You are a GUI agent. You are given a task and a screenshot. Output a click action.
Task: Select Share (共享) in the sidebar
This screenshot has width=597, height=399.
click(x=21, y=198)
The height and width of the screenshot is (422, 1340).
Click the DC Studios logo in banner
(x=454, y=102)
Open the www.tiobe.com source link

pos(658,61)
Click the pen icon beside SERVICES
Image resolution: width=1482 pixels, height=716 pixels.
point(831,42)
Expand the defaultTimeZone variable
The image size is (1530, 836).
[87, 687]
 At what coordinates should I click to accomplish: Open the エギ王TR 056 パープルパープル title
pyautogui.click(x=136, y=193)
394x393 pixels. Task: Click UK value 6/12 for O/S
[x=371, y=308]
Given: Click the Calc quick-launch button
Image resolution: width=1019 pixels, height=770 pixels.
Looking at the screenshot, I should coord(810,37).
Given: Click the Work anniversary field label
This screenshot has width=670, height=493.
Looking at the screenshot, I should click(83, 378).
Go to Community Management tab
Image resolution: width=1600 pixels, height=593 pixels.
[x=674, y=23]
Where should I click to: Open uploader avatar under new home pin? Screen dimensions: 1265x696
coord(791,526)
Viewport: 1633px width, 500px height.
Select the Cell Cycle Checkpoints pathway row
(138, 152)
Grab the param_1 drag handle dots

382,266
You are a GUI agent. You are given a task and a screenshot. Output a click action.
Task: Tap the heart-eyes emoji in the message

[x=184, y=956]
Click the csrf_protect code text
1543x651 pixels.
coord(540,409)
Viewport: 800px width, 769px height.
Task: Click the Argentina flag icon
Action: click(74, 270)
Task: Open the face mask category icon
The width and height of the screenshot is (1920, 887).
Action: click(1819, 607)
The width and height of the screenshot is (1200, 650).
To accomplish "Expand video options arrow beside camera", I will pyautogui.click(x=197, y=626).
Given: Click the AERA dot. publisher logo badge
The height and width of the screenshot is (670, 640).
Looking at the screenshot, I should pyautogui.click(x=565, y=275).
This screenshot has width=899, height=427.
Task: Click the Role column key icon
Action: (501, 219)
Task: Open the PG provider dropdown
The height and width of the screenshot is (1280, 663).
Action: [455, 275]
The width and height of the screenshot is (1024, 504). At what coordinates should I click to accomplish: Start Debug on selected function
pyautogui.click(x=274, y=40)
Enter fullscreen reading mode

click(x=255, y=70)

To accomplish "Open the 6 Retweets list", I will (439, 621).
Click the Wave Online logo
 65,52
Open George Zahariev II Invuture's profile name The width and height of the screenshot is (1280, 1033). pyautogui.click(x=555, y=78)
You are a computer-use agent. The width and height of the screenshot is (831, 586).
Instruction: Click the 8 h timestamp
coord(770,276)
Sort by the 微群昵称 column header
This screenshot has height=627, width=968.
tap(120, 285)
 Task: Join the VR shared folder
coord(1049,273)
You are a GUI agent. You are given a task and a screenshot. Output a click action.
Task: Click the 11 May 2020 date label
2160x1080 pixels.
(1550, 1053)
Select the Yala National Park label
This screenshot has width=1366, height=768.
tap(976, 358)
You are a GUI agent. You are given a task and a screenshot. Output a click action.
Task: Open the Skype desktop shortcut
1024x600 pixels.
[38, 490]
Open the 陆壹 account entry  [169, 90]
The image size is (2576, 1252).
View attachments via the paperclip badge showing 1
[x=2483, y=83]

# # # # #

- PROMPT
An exact repetition of the material above is required, from its first line through the line holding "Click the pen icon beside SERVICES", with nothing added.

- EXERCISE ANSWER
You are a GUI agent. You are given a task and a screenshot. Output a click action.
Task: Select Share (共享) in the sidebar
This screenshot has width=597, height=399.
click(x=21, y=198)
The height and width of the screenshot is (422, 1340).
Click the DC Studios logo in banner
(x=454, y=102)
Open the www.tiobe.com source link

pos(658,61)
Click the pen icon beside SERVICES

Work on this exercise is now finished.